For performance-tuning purposes, be aware of alternative structures and algorithms, and always consider the possibility of switching to one of these alternatives rather than tuning the structure and algorithm that is already being used. Being aware of alternative data structures requires extensive reading of computer literature.[1] One place to start is with the JDK code. Look at the structures that are provided and make sure that you know all about the available classes. There are already several good books on data structures and algorithms in Java, as well as many packages available from the Web with extensive documentation and often source code too. Some popular computer magazines include articles about structures and algorithms (see Chapter 19).[2]
[1] An interesting analysis of performance-tuning a "traveling salesman" problem is made by Jon Bentley in his article "Analysis of Algorithms," Dr. Dobb's Journal, April 1999.
[2] The classic reference is The Art of Computer Programming by Donald Knuth (Addison Wesley). A more Java-specific book is Data Structures and Algorithm Analysis in Java by Mark Weiss (Peachpit Press).
When tuning, you often need to switch one implementation of a class with a more optimal implementation. Switching data structures is easier because you are in an object-oriented environment, so you can usually replace one or a few classes with different implementations while keeping all the interfaces and signatures the same.

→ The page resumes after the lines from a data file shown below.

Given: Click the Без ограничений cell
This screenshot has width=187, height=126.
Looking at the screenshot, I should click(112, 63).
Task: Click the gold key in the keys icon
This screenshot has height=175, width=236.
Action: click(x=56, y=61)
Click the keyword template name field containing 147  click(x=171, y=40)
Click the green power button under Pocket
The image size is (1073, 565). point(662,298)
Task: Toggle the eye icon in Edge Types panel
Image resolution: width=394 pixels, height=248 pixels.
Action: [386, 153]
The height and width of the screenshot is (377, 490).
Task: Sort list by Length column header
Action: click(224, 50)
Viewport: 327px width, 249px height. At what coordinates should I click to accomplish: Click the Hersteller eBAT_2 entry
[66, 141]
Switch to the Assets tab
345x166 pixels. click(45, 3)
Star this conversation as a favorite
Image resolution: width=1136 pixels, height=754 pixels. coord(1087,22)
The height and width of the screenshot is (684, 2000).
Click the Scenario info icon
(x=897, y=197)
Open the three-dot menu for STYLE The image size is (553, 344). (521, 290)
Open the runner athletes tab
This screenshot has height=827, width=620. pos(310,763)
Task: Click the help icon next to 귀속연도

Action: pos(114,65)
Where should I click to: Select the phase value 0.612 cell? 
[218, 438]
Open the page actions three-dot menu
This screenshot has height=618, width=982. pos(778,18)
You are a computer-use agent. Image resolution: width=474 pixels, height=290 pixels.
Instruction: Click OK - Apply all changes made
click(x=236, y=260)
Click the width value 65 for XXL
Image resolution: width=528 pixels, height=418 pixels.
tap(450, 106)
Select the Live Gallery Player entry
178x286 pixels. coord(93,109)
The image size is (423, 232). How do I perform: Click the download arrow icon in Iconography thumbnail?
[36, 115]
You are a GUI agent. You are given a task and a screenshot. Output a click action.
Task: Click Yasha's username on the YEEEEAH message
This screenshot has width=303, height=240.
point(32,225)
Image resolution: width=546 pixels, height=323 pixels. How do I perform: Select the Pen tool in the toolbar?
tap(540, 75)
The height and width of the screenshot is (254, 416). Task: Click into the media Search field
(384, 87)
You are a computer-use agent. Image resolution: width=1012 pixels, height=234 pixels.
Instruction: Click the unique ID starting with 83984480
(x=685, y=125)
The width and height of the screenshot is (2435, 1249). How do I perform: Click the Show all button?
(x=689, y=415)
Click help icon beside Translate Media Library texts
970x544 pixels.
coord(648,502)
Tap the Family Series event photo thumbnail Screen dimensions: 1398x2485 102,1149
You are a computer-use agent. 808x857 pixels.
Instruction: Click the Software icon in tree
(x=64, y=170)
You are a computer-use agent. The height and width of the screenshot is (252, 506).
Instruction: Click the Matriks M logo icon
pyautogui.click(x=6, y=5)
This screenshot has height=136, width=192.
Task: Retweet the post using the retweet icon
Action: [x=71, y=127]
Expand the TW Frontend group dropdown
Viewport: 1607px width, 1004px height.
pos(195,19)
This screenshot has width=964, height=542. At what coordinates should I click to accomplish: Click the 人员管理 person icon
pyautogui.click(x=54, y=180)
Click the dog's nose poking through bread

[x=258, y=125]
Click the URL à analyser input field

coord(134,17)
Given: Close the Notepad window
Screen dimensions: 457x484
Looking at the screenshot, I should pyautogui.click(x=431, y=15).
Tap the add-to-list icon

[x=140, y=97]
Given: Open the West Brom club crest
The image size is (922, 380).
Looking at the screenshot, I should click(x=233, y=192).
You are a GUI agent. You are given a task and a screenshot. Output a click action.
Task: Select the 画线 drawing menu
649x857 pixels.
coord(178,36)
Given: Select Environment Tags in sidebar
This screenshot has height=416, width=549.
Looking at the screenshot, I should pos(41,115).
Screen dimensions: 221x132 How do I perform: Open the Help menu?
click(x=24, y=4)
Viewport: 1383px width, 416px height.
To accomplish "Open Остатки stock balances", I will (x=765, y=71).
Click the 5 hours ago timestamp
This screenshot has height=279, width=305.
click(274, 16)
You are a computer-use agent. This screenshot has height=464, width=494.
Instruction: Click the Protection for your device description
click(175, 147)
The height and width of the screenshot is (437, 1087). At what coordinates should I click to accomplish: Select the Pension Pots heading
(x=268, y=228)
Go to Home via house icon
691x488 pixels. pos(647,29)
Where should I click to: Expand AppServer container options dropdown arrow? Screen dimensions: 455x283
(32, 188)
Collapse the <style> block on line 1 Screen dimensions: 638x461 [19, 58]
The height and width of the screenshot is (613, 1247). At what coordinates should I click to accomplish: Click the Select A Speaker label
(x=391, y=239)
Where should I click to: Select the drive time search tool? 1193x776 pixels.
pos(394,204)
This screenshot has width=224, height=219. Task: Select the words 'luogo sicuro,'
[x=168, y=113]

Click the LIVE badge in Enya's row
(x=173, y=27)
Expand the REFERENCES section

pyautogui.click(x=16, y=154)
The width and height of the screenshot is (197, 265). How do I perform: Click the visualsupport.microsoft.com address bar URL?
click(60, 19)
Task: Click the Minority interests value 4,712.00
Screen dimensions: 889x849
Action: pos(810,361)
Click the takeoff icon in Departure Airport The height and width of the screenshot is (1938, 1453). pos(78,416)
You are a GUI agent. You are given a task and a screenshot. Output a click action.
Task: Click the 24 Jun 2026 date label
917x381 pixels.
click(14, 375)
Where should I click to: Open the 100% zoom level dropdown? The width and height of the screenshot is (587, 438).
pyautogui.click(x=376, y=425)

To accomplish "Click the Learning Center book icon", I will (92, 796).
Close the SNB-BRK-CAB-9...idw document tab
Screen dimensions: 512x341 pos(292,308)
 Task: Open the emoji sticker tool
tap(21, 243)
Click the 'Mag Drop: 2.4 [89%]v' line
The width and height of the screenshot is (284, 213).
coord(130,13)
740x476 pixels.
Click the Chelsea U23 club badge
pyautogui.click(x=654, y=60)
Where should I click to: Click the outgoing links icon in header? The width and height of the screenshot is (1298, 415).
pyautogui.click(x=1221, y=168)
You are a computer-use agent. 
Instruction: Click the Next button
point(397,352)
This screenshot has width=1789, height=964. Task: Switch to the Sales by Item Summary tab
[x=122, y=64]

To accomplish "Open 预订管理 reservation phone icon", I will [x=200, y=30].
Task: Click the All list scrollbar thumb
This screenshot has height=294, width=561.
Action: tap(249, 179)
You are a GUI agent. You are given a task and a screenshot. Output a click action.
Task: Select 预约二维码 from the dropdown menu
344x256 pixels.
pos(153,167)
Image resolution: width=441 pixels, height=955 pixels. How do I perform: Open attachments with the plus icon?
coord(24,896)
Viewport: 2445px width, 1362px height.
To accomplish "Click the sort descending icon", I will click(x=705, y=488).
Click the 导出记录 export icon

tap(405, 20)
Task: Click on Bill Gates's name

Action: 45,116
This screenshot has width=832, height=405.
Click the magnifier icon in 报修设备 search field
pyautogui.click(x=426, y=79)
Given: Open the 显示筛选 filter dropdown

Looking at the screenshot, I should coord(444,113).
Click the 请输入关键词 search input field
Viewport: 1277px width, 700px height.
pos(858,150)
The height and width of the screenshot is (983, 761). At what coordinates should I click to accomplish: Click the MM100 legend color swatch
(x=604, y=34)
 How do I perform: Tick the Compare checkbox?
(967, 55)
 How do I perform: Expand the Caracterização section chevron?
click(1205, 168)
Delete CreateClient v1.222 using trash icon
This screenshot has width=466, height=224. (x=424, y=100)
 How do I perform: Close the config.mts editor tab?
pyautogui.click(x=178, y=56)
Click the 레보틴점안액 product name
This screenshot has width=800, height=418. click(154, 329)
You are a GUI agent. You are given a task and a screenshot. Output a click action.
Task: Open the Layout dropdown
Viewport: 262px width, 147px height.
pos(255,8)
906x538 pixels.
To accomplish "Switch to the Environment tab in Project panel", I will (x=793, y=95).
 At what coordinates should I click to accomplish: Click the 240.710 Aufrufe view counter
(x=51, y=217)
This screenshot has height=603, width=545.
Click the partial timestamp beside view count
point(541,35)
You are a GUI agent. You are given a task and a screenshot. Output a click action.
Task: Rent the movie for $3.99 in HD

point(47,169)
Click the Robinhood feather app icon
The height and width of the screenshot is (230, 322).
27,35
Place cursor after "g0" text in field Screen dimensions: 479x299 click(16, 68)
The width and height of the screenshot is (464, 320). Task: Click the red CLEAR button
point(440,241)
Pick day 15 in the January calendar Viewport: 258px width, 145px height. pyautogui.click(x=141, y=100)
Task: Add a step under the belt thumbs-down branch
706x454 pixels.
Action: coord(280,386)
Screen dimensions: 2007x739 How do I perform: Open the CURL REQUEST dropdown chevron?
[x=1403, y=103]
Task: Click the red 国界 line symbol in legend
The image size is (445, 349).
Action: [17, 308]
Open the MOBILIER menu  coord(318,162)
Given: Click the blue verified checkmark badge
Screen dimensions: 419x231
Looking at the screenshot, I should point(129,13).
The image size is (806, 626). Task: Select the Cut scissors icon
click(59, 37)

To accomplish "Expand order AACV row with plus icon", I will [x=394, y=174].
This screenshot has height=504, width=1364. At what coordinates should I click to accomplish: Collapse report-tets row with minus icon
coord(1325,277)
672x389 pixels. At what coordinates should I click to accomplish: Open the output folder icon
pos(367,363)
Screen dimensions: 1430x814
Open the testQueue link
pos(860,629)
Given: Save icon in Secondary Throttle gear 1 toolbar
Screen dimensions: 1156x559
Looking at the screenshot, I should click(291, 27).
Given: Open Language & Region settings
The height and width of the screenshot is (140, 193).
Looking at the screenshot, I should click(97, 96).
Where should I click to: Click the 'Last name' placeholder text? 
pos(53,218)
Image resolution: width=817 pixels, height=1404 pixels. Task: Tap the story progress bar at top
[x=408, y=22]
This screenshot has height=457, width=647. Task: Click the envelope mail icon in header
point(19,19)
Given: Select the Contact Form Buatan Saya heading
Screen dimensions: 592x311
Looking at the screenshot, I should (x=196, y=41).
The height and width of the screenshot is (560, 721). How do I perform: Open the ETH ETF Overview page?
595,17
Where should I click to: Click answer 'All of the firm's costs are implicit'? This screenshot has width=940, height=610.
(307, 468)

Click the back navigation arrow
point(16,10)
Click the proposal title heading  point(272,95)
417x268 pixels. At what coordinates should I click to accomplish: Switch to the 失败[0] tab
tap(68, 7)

When tuning algorithms, one factor that should pop to the front of your mind concerns the scaling characteristics of the algorithms you use. For example, bubblesort is an O(n2) algorithm while quicksort is O(nlogn). (The concept of "order of magnitude" statistics is described in Section 9.3 in Chapter 9.) This tells you nothing about absolute times for using either of these algorithms for sorting elements, but it does clearly tell you that quicksort has better scaling characteristics, and so is likely to be a better candidate as your collections increase in size. Similarly, hash tables have an O(1) searching algorithm where an array requires O(n) searching.